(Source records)
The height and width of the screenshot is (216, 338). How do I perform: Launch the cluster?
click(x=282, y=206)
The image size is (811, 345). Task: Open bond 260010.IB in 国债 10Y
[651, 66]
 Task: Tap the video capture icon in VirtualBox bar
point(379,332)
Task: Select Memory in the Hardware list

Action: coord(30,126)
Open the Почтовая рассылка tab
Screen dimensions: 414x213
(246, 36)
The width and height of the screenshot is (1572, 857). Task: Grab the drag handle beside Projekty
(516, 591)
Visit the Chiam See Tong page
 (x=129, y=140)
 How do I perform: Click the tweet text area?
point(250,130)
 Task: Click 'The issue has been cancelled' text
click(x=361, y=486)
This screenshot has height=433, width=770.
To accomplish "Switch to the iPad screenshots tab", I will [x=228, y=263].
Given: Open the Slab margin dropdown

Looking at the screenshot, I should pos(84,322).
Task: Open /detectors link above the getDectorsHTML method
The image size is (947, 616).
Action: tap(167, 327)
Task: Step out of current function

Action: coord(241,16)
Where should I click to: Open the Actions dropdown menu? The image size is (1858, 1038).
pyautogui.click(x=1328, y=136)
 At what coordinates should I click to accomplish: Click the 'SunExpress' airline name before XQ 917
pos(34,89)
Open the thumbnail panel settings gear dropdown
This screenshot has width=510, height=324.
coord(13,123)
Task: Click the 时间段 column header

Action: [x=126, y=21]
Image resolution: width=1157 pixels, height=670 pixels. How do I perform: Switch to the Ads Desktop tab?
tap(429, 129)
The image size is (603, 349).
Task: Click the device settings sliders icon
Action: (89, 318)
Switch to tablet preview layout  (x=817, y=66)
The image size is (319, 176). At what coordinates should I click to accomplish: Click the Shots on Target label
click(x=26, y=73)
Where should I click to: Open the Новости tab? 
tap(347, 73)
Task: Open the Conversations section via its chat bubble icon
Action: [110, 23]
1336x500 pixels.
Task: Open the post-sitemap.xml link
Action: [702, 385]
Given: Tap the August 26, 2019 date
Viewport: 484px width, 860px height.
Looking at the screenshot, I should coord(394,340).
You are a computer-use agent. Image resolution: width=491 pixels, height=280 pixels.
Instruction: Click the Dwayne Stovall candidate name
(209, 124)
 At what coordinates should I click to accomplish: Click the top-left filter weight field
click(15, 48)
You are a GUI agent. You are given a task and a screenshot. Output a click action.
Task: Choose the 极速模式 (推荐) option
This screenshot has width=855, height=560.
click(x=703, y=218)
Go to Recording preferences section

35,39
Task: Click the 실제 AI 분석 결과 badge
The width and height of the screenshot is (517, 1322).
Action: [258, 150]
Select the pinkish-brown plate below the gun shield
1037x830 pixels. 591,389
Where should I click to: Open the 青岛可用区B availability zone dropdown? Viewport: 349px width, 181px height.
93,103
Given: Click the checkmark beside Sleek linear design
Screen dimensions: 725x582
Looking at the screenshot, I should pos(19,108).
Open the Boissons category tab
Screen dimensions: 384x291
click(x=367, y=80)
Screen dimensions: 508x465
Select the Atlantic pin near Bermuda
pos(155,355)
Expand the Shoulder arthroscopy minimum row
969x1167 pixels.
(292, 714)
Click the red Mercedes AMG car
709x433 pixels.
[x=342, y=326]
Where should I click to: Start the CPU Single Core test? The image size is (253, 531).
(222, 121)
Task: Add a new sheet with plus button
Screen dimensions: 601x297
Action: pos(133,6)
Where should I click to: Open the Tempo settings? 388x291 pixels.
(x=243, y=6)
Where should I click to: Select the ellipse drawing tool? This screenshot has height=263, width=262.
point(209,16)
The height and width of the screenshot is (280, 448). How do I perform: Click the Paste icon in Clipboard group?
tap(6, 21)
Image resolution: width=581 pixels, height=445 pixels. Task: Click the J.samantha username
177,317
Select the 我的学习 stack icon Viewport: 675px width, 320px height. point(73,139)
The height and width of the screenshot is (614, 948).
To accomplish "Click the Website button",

= DESCRIPTION OF THE TASK =
Where the string "agent" appears in a line of the entries above, return that line.

= ANSWER SPACE =
You are a computer-use agent. Image resolution: width=491 pixels, height=280 pixels.
You are a GUI agent. You are given a task and a screenshot. Output a click action.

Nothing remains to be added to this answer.